Ahmad al-Assir had spent two years on the run after clashing with the Lebanese army but was spotted as he tried to travel through airport
Not even a 70s-style makeover could help a fugitive Sunni Muslim cleric flee Lebanon.
Ahmad al-Assir, wanted over deadly clashes with the army, had shaved off his bushy beard, swapped his wire-rimmed spectacles for thick, plastic frames, and grown his hair into an unflattering combover.
But he was still spotted as he tried to slip unnoticed through Beirut airport after two years on the run.
“He had changed his appearance and was trying to leave the country,” a security source told AFP shortly after the arrest on Saturday morning.
He was trying to fly to Nigeria via Cairo, on a fake Palestinian travel document that had a valid visa, added the security directorate.
The preacher rose to prominence in 2011 with the outbreak of Syria’s civil war.

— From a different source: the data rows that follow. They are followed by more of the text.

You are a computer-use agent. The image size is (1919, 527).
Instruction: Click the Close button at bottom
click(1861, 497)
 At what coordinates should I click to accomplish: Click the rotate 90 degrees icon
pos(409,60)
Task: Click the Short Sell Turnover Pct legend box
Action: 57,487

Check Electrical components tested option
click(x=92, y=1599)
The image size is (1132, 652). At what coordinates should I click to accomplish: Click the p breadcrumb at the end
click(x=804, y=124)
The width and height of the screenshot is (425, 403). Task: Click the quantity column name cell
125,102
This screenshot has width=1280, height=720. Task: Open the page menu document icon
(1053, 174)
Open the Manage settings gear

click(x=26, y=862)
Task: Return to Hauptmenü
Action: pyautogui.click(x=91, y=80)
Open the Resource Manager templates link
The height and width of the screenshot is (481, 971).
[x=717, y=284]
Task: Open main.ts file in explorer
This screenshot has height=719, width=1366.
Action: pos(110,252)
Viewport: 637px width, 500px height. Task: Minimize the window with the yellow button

He urged his supporters to join Sunni militias operating in Syria and became an outspoken critic of the Shia Hezbollah movement.
He frequently accused the Lebanese army of failing to protect Sunni civilians.
Clashes between his supporters and the army escalated in 2013, with an attack on a military checkpoint. The fighting, around Sidon, wounded dozens of civilians and paralysedmuch of the coastal city.
When the fighting was over, weapons including rocket launchers were found in Assir’s headquarters complex, which included a mosque, several office buildings and apartment blocks.